Türk fındığı meyvelerinde %3-6 su, %16-19 protein, %64-70 yağ bulunmaktadır. Mineral madde olarak en çok potasyum (562 mg/100 g) daha sonra fosfor (407 mg/100 g), kalsiyum (77 mg) ve sodyum (20 mg/100 g) gelmektedir. Ayrıca 83-90 mg/100 g arası iyot tespit edilmiştir [82], [83].

Türk fındığı meyvelerindeki yağın %7,76’sını doymuş yağ, %92,3’sı ise doymamış yağ oluşturmaktadır. Bilindiği gibi doymamış yağlar insan sağlığı ve beslenmesinde önemli rol oynamaktadır [84], [82].

Güzel görünüşünden dolayı yurt dışında park ve bahçelerde peyzaj düzenleme çalışmalarında kullanılmaktadır. Ayrıca egzoz gazlarına, hava kirliliğine dayanıklı oluşundan dolayı da şehirlerde yol boyunca tercih edilen türlerdendir [82].

Türk fındığı diğer fındık türlerinin özellikle C. avellana’nın kültüre edilmesinde kök altlığı olarak kullanılmakta ve önemi artmaktadır [82].

Türk fındığı ülkemizde ise Batı Anadolu Kazdağı, Bolu, Kastamonu, Karabük-Yenice, Doğu Anadolu, Rize ve Trabzon yörelerinde doğal olarak yetişmektedir [85]. Düşey yayılışı 800-1700 m’ler arasındadır. Ayrıca, Düzce, Yığılca, Nallıhan: Köstebek ormanı, Kastamonu: Azdavay-Cide arası; Tosya, Gavur Dağı; Amasya: Sana Dağı, 1600 m, Ayancık: Zindan Bölgesi, Çingen konağı, 1160 m, Eskişehir: Mihalıççık, Çatacık

ormanı, 800 m’de de bulunmaktadır. Ülkemizde en yaygın şekilde bulunduğu bölge Kuzeybatı Anadolu ormanlarıdır. Burada Meşe-Kayın-Akçaağaç gibi yapraklı ormanlar ile Kayın-Göknar karışık ormanlarında tek tek veya küçük gruplar halinde bulunur. [82], [86], [87]. Ülkemiz dışındaki yayılışı doğu Avrupa (Balkanlar, Romanya), batı Asya (Kafkasya, İran)’dır [82], [85], [86], [87].
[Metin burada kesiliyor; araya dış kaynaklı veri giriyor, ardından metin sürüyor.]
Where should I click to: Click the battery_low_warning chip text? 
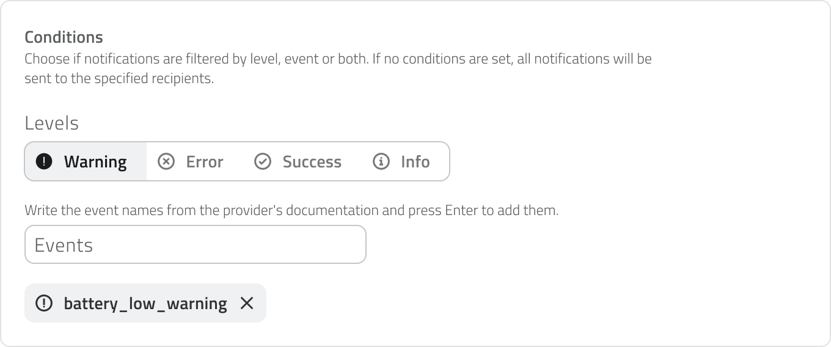point(145,304)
Türk fındığının doğal yayılış alanı dışında yurt dışında da yetiştirilmektedir. Tarihteki ilk kayıtlara göre İstanbul yakınlarından tohumlar toplanarak 1582 yılında Viyana’ya gönderildiği belirtilmektedir. 1665 yılında İngiltere’ye götürülen Türk fındığı Konstantiniyye (Bizans, İstanbul) fındığı olarak biliniyordu. Kuzey Amerika’ya ne zaman götürüldüğü tam olarak bilinmemekle birlikte ilk koloniler zamanında olduğu belirtilmektedir [82], [88].